United States District Court, W.D. Arkansas, Harrison Division

January 22, 2019

HUMAN RIGHTS DEFENSE CENTER PLAINTIFF
v.
BAXTER COUNTY, ARKANSAS DEFENDANT

          MEMORANDUM OPINION AND ORDER

          TIMOTHY L. BROOKS UNITED STATES DISTRICT JUDGE.

         Currently before the Court are the parties' cross-motions for summary judgment. Plaintiff Human Rights Defense Center's (“HRDC”) Motion for Summary Judgment (Doc. 67) contends that Defendant Baxter County's (“the County”) adoption of a postcard-only mail policy violates its rights under the First Amendment. It additionally contends that the County's failure to send individual notices each time one of its unsolicited mailings was rejected by the County jail pursuant to this policy and its failure to allow HRDC to challenge each individual rejection amount to due process violations under the Fourteenth Amendment. The County's Motion for Summary Judgment (Doc. 70) contends that the First Amendment challenge asserted by HRDC should be dismissed based upon a recent ruling of the Eighth Circuit upholding a similar policy and that HRDC was not denied due process when the County rejected its unsolicited mailings.

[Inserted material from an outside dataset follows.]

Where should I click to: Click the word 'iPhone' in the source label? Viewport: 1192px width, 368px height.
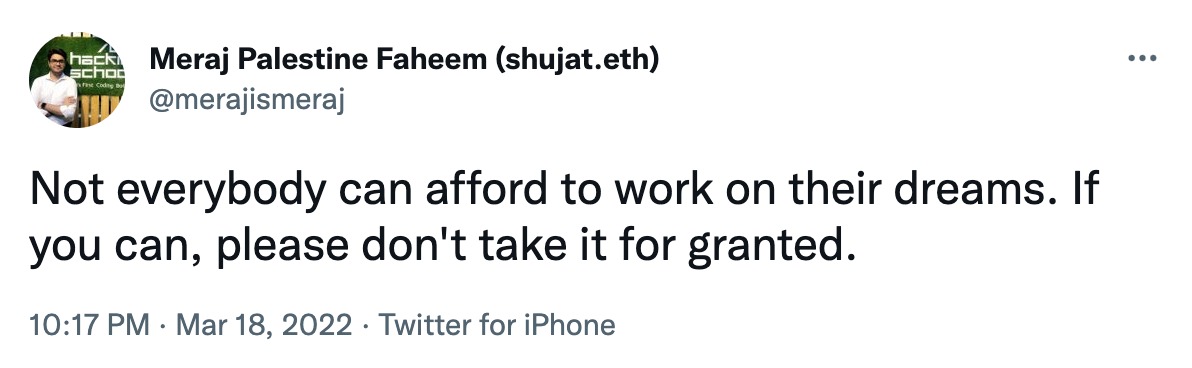(570, 325)
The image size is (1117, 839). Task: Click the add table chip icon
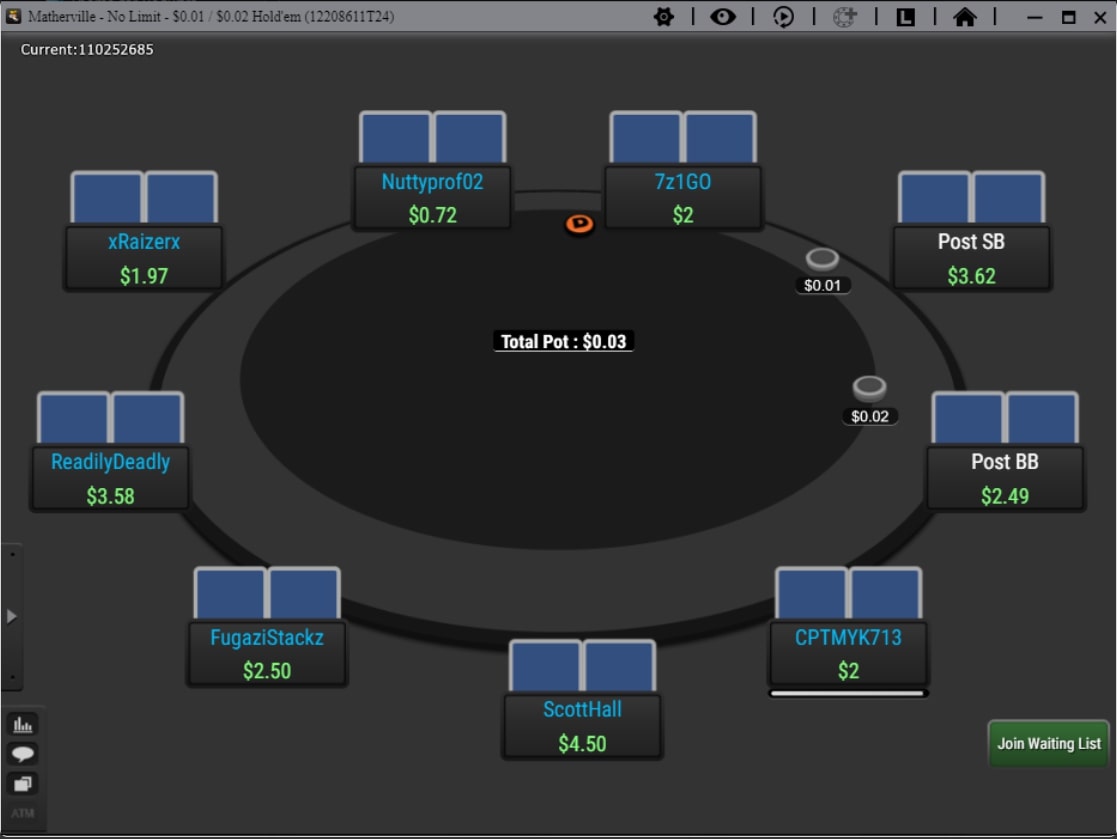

         For the reasons explained below, the Court concludes that this is a classic case where both parties have moved for summary judgment as to all claims and where neither party is entitled to complete judgment as a matter of law based on the present record. Nevertheless, it will GRANT IN PART AND DENY IN PART HRDC's Motion (Doc. 67) and GRANT IN PART AND DENY IN PART the County's Motion (Doc. 70).

         I. BACKGROUND

         A. Factual Background

         HRDC is a 501(c)(3) non-profit organization with principal offices in Lake Worth, Florida. HRDC's purpose is to “educate prisoners and the public about the destructive natures of racism, sexism, and the economic and social costs of prisons to society.” (Doc. 1, p. 3). HRDC “accomplishes its mission through litigation, advocacy, and publication and/or distribution of books, magazines and other information concerning prisons and prisoner rights.” (Doc. 26-1, p. 1).[1] HRDC publishes and distributes Prison Legal News: Dedicated to Protecting Human Rights, a monthly magazine which contains news about prisons, prisoners' rights, and prison facilities and conditions, among other things.[2] In addition to Prison Legal News, HRDC also publishes and distributes different books about the criminal justice system, self-help books for prisoners, and informational packets that contain subscription order forms and a book list. As part of its mission, HRDC distributes these mailings to monthly subscribers (civilians and prisoners alike) and to prisoners in 2, 600 correctional facilities across the country, including in Arkansas.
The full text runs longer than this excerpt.